まあ、最初から完璧なアイドルに会いたきゃK-POPでも見てるだろう。
んで、その推し、グループがついに来た訳であって、泣かないわけがない。
始まりの鐘が鳴り、東京ドームという無機質な施設に咲く桜の道をその子たちが歩いていく。
自分に自信をもち、胸を張ったメンバーたちは過去という風に押されてその道を通り過ぎていく。
その間には何度か推しの”鈴ちゃん”が近くに来ていた。
ペンライトを振る手は動かず、ただそこで羽ばたく推しをじっと見ていた。
(中略)
ライブも大詰めになり、「君が微笑むだけで」という詞が始まった。
毎回、色の案を事前に受け取っているものの感動する光景は、考案者が一番感動することだろう。
それは東京ドームならなおさらで、詰めかけた5万人が乱れることなく各々の色を遂行している。
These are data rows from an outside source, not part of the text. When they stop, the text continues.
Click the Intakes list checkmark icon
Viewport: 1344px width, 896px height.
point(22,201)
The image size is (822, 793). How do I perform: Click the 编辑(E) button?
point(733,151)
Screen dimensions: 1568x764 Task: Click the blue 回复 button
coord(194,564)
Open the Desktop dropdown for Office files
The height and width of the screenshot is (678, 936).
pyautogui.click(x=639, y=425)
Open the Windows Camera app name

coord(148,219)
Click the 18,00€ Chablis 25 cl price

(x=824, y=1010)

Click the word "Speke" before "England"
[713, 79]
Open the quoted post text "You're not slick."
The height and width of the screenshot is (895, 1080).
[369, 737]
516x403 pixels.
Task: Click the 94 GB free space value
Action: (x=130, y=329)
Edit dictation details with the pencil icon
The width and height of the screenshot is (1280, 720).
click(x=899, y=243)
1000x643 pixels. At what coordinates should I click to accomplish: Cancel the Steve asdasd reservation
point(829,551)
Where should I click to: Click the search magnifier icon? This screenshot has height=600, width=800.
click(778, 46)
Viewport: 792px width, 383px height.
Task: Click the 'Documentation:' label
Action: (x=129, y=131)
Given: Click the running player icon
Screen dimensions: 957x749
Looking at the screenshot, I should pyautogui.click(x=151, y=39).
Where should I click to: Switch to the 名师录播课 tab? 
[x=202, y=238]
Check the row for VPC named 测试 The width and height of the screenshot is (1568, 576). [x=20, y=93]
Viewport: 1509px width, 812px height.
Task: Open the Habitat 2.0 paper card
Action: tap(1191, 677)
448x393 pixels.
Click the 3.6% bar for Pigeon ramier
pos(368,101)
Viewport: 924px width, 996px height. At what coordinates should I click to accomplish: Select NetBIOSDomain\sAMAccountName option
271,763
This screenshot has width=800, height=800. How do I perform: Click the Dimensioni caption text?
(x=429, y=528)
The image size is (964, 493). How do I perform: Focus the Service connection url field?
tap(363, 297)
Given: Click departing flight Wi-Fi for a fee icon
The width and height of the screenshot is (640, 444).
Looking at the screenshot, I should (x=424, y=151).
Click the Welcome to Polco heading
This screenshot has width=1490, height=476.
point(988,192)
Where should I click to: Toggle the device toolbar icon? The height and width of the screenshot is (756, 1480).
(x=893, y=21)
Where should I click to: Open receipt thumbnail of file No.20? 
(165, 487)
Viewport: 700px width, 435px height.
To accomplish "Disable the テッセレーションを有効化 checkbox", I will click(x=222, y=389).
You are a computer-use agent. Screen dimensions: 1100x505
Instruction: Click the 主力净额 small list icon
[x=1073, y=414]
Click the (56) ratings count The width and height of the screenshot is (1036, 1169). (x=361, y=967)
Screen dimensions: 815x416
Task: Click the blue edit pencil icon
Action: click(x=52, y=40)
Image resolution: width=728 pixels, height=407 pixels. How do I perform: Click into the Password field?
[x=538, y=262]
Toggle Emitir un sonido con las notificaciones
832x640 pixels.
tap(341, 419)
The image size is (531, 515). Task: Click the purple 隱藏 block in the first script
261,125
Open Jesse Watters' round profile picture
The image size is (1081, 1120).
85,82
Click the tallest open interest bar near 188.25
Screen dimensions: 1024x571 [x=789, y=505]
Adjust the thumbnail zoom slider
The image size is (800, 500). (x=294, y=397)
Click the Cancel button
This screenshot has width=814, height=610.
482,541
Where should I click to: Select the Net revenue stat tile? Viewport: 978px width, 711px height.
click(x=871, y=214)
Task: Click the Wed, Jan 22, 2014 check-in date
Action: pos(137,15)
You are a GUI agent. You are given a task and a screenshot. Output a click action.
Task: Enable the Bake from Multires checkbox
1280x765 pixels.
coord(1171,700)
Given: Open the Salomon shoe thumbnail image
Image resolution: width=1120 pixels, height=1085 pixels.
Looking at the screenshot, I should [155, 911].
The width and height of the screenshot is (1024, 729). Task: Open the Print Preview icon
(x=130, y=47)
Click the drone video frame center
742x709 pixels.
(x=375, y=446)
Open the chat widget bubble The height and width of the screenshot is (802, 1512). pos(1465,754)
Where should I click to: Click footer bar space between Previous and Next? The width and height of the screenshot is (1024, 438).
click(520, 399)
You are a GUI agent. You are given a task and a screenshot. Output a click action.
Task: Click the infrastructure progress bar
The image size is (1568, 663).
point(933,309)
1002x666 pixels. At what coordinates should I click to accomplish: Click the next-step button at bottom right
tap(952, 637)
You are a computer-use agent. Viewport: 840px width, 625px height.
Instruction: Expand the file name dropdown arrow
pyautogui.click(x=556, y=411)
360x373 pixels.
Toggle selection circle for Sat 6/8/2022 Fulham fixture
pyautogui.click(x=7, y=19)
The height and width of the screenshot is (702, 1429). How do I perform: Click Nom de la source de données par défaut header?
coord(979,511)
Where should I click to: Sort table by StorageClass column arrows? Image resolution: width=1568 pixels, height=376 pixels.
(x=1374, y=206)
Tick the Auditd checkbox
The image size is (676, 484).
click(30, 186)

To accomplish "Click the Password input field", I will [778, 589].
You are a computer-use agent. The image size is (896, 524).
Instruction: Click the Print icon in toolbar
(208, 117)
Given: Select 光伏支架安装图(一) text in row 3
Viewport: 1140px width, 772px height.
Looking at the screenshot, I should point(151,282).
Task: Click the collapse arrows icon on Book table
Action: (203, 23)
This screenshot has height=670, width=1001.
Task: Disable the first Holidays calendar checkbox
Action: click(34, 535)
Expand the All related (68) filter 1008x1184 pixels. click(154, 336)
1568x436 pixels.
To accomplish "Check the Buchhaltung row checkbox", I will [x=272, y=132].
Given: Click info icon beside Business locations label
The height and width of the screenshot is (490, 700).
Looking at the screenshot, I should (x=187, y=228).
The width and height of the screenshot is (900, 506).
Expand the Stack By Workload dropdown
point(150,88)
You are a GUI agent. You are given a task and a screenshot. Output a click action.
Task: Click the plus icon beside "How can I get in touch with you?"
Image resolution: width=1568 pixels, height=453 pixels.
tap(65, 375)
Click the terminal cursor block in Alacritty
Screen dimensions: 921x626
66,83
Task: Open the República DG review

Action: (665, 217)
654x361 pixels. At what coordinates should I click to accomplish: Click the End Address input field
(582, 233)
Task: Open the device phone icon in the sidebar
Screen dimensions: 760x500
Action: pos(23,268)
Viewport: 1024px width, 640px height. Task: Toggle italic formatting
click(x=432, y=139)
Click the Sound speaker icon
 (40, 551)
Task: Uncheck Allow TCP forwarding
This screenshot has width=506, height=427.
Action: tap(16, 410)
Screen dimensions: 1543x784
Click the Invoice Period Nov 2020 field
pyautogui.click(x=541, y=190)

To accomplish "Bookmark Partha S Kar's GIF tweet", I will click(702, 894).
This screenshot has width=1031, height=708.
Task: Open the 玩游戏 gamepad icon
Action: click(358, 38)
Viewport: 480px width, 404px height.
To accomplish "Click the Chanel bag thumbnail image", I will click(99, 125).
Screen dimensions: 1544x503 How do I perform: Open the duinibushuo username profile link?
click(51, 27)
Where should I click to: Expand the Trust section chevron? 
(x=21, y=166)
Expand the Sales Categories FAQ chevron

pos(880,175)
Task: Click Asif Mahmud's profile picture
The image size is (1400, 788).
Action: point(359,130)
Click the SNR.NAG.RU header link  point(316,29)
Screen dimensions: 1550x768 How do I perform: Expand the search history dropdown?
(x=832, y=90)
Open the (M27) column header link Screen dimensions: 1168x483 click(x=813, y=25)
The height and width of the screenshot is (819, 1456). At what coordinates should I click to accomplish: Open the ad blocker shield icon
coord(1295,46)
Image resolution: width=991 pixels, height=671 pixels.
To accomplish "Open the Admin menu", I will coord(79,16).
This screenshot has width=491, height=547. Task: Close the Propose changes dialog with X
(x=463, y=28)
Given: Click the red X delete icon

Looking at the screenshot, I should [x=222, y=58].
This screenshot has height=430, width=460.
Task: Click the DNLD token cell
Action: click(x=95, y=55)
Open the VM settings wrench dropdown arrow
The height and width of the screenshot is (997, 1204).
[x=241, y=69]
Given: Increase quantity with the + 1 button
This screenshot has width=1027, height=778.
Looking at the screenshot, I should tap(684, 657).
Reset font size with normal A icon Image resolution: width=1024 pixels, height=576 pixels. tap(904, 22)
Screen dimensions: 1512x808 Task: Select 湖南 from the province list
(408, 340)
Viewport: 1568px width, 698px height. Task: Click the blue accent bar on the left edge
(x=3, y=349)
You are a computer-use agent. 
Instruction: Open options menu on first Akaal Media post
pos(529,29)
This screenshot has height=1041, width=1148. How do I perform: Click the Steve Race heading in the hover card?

私は暖色の側にいたが、対岸の寒色はまるで夜景スポットをはるかに凌駕するような、そんな美しさを作っていた。
優しい歌詞に美しい光景。そんな歌を歌える気分ってどんな感じなんだろうなんて考えていたら、間奏でスピーチが入った。そして花道は光を、メンバーの体に集めた。どこか卒業生の退場を思い出させるような拍手と行進には、皆がそこに意志などなく、心の底から動かされているんだなという熱を感じた。
私も例に漏れず、ラストのサビに差し掛かる頃には、流していた涙も限界量を超え、嗚咽すら出そうなくらいだった。
今までアーティストやチームに沢山巡り合い、その航海に連れて行ってもらった。どの航海も長く苦しく、結果「楽しい」という想いにさせてくれていた。
しかし、今回は明らかに違う感情を抱いていたのがわかった。
感謝や共感なんかでは言い表せないような、興奮、期待、感動...全てが合わさった様な、初めて感じたものだ。
約束という文字がはっきりした頃、
その答えはいつか同じ場所で聞いた、
「幸せとは...大切な人に降りかかった雨に傘を差せることだ」
という詞であることに気がついた。
生きる意味がここにあったという思いは何も誇張しているものではない、等身大なんだ。
全て終わった後に、走馬灯のような余韻が脳内を駆け巡り、4年分の思いをその席に置いて帰ることにした。
輝く推しとメンバーは嘘偽りなく、そこにいた。
どれだけ世界が、技術が進んでも、この日以上に”幸せ”を感じられる瞬間はないだろうなと。
また来年、きっと今度は誰も欠けずに、この場所に来れたら嬉しい。
その時もまた、この場所で泣かせてください。